RPA, AI, or both? Choosing the right automation for the job
"Should we use RPA or AI?" is one of the most common questions I'm asked, and it's usually the wrong question. The two aren't competitors — they're tools for different kinds of work. Reaching for the wrong one is an expensive way to find that out.
What each is actually good at
Robotic Process Automation (RPA) is brilliant at rules-based, repetitive, high-volume work. If a task follows the same deterministic steps every time — rekey this field, reconcile these two reports, move that file — RPA does it tirelessly and accurately. It struggles the moment the work requires judgement or the inputs are messy.
AI earns its place where there's variation, language or judgement. Reading an unstructured email and classifying it, summarising a case file, drafting a first-response letter, spotting an anomaly — these need interpretation, not just repetition. AI handles ambiguity that would break a rules engine.
The simplest test: if you can write the rules down completely, it's an RPA job. If you find yourself writing "it depends," that's where AI comes in.
The two belong together
The most effective automations I've designed use both. AI does the reading and the judging at the messy edges — interpreting a request, extracting the right data, deciding the path — and RPA does the reliable, auditable execution in the systems of record. AI for the thinking, RPA for the doing.
Don't automate the mess
Whichever you choose, the prerequisite is the same: you have to understand the process first. Automating a broken or undefined process just produces wrong outcomes faster — and with a bot's enthusiasm. A mapped, governed process tells you three things you can't guess at:
- Where the volume and cost actually sit — so you automate what pays back, not what's merely visible.
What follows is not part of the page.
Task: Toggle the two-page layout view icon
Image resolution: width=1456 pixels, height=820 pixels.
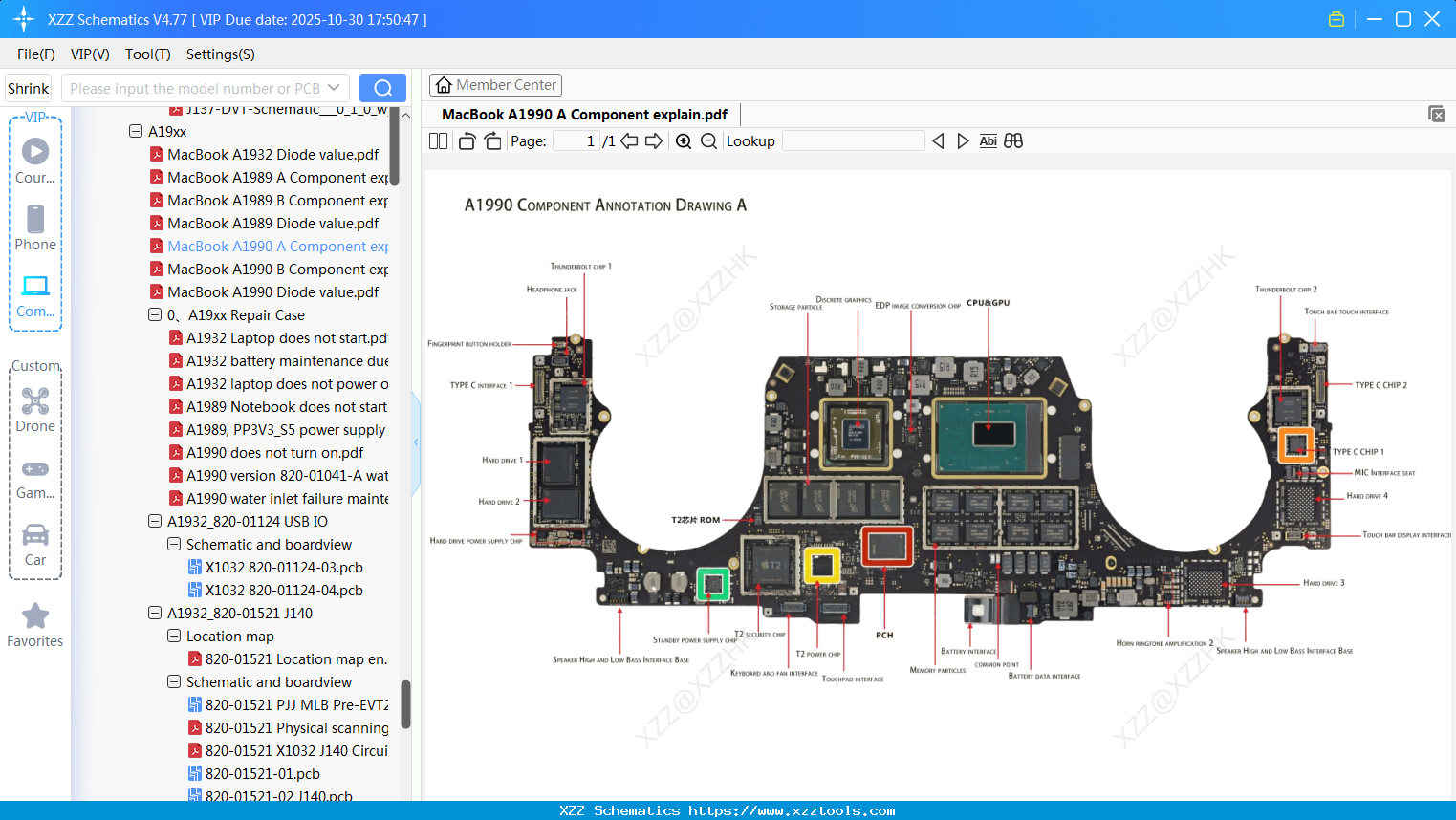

- Which steps are rules and which need judgement — so you pick the right tool for each.
- What "good" looks like — so you can prove the automation is behaving, not just running.
The honest answer
So — RPA or AI? Usually the answer is "map it first, then probably both, in the right places." Get the process baseline right and the technology choice becomes obvious. Skip it, and you're buying tools in the hope they'll impose an order you never defined.